« Outrage et Rébellion », de Catherine Dufour

Au début du XXIVe siècle quelque part en Chine, des jeunes gens dans une pension’ vont se lancer dans la réinvention d’une musique de révolte. C’est le point de départ d’Outrage et Rébellion, de Catherine Dufour.

Depuis le temps, vous savez que j’ai un sérieux faible pour les romans de science-fiction (et assimilés) qui parlent de musique. Surtout si cette musique change le monde. Pour le coup, je ne suis pas déçu. Mais il a fallu que je m’accroche.

D’abord, parce que l’avenir que décrit Catherine Dufour est sale. Un peu comme si, en trois siècles, aucune leçon n’avait été retenue et que l’humanité, non contente de foncer dans le mur en klaxonnant, avait encore le pied appuyé sur l’accélérateur après l’impact. Du post-apo qui ne fait pas semblant.

Mais ça, le lecteur va mettre un certain temps avant de le comprendre, parce qu’Outrage et Rébellion est un roman présenté comme un documentaire, les paroles croisées des témoins de l’époque, captées dix ans plus tard. On a même, à la fin du bouquin, le générique du doc.
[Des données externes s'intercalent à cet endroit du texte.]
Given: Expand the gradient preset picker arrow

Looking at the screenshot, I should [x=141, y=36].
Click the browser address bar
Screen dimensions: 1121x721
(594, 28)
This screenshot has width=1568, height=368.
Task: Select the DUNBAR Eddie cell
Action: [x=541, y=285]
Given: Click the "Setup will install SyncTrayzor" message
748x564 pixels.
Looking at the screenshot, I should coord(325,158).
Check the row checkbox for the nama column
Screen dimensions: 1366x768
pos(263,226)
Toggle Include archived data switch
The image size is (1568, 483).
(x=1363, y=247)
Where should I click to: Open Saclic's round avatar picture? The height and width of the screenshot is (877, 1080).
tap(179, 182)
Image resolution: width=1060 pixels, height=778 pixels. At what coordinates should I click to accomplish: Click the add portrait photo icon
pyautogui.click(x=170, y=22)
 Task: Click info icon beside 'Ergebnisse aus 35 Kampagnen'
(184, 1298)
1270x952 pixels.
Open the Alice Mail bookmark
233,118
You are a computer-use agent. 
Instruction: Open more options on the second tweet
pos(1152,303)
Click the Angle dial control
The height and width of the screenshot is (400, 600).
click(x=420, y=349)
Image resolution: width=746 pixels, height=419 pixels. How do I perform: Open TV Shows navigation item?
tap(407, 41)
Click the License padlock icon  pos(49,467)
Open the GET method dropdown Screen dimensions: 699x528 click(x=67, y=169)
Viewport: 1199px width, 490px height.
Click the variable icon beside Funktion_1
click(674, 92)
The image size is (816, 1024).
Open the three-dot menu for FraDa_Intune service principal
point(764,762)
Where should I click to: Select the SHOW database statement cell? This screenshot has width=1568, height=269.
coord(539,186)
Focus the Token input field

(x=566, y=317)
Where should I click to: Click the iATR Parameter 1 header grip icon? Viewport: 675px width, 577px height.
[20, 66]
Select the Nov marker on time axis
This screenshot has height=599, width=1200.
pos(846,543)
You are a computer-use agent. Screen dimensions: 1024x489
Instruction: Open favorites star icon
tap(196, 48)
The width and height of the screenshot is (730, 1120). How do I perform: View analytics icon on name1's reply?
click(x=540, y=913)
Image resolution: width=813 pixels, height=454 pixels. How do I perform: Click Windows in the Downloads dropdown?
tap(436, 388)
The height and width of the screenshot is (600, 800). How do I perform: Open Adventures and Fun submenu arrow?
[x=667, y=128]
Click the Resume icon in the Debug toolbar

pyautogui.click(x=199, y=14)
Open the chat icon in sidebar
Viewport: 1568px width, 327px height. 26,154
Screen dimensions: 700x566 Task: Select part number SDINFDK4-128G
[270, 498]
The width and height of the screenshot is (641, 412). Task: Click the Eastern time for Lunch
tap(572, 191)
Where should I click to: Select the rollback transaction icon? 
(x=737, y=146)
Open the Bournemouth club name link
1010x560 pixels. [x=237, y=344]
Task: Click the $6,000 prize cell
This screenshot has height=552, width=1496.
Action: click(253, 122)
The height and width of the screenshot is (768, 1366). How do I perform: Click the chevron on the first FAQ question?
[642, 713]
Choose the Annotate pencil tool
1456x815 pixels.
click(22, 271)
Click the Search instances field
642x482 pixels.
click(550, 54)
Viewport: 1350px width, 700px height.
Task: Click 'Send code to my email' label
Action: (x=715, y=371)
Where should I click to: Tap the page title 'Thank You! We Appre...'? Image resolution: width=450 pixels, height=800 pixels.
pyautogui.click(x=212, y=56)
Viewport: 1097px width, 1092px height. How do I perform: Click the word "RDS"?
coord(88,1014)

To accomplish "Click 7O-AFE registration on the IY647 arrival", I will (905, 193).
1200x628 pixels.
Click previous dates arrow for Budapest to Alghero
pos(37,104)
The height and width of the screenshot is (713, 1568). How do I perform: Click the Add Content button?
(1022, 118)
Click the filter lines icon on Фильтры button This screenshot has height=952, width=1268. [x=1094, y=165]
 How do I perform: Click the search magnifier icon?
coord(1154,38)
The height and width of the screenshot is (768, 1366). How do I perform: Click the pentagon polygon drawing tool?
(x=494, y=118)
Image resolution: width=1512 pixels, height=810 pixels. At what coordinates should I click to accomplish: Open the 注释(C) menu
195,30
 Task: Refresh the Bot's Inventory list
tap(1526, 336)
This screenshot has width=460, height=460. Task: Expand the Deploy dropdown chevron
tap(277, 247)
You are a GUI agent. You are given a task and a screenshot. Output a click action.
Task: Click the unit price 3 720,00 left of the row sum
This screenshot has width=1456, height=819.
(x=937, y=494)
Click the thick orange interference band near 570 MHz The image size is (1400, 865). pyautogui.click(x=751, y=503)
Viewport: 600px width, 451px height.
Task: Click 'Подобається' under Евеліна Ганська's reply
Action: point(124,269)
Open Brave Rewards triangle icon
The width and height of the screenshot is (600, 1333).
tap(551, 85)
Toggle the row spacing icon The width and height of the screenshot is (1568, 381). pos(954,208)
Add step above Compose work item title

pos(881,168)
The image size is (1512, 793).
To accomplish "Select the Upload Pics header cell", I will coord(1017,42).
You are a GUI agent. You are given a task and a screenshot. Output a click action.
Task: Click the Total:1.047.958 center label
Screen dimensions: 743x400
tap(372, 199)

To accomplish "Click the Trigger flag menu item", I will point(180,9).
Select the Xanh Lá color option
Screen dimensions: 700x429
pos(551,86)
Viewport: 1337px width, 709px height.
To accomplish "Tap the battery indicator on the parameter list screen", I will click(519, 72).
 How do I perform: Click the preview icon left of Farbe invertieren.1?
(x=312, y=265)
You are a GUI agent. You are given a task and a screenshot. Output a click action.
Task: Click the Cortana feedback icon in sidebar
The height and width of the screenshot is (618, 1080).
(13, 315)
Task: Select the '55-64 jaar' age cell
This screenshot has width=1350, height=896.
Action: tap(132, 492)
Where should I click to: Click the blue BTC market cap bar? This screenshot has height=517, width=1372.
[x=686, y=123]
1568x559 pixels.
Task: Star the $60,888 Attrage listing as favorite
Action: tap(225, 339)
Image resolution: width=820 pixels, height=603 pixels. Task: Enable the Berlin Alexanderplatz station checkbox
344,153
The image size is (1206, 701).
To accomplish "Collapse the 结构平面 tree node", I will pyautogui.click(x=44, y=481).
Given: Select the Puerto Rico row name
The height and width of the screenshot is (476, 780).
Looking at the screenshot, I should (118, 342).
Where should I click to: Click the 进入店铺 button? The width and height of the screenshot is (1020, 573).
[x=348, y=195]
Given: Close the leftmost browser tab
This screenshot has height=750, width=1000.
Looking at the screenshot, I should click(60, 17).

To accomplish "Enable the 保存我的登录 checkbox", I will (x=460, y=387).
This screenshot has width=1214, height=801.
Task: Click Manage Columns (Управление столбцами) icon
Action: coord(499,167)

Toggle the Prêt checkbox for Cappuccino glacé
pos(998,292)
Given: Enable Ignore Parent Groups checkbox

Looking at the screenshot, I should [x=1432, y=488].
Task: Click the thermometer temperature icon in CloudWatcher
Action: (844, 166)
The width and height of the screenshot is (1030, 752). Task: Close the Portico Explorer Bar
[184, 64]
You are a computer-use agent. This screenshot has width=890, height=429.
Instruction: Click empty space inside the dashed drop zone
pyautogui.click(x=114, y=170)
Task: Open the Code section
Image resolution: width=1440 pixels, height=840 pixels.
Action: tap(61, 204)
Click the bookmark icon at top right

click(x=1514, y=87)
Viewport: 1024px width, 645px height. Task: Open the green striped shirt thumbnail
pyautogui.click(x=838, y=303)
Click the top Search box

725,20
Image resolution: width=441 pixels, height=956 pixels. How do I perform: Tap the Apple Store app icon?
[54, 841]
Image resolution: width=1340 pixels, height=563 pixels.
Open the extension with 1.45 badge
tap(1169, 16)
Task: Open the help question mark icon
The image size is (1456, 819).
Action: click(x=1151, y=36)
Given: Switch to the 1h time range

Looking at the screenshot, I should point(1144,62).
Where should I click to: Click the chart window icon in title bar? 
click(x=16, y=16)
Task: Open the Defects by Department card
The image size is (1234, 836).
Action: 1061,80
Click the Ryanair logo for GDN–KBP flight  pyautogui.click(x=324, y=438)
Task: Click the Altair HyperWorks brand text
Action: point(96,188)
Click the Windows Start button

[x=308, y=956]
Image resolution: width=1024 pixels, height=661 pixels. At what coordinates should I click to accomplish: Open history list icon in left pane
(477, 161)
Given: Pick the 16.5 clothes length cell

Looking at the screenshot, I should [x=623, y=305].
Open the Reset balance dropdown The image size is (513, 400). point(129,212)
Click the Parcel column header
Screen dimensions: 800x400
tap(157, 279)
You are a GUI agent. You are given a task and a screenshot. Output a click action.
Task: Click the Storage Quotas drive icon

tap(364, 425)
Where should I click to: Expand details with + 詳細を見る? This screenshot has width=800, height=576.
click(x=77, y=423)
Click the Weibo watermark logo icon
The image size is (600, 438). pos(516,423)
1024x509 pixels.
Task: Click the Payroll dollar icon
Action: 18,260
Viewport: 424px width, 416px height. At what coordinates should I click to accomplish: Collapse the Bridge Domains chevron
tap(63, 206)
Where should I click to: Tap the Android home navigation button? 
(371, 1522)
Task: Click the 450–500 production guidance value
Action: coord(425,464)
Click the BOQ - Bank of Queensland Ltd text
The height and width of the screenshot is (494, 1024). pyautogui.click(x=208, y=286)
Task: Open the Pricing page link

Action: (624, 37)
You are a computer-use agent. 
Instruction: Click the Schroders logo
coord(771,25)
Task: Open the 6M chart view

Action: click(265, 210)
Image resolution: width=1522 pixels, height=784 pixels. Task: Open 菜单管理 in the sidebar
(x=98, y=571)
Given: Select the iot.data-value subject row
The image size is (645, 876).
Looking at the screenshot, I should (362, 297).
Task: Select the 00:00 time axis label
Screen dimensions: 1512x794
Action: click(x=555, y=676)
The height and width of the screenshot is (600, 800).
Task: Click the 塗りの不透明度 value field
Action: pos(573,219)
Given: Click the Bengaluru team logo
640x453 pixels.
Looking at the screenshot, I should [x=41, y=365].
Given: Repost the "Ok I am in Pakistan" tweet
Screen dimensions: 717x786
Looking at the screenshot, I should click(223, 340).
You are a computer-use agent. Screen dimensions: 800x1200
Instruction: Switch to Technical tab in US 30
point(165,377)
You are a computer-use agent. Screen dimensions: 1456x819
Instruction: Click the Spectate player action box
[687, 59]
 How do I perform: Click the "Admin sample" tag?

Du coup, le contexte passe en filigrane. On comprend que c’est un monde où la surface est devenue inhabitable et divisé en une poignée de dirigeants, qui vivent dans des tours, et la masse des prolétaires, qui habitent les « suburbs » – illégalement: sous la ville. Plus quelques paumés qui survivent dans les ruines.

Qui plus est, c’est un monde où les altérations génétiques et physiques sont monnaie courante et qui est dominé par un système politique moraliste à poigne, même s’il se craquèle de partout.

« La tyrannie fait peur, la liberté fait peur. Et la peur, c’est comme un métal lourd: ça nique les ongles et ça rend con. »

Outrage et Rébellion

C’est assez trash. Non, soyons honnête: c’est très trash. Déjà, ça commence avec des jeunes adolescents qui sont élevés dans un environnement très traditionnel, très contrôlé et très compétitif – les pension’ – qui ne leur convient pas et qui cherchent à en sortir. Ça ne peut pas être calme.

Au centre de cette nouvelle forme de musique, il y a marquis. Oui, « marquis », sans majuscule. J’y reviendrai. Et autour de marquis, tout une frange d’inadaptés qui vont hurler leur dégoût de la société sclérosée qu’on leur propose et, sans le vouloir vraiment, finir par déclencher quelque chose.

Cette musique, c’est aussi le retour du réel dans une société de plus en plus virtuelle. Où, comme le dit un des personnages, au fur et à mesure que les libertés réelles s’amenuisaient, celles du virtuel devenaient illimitées. Marquis et sa musique vont permettre de reconquérir le réel.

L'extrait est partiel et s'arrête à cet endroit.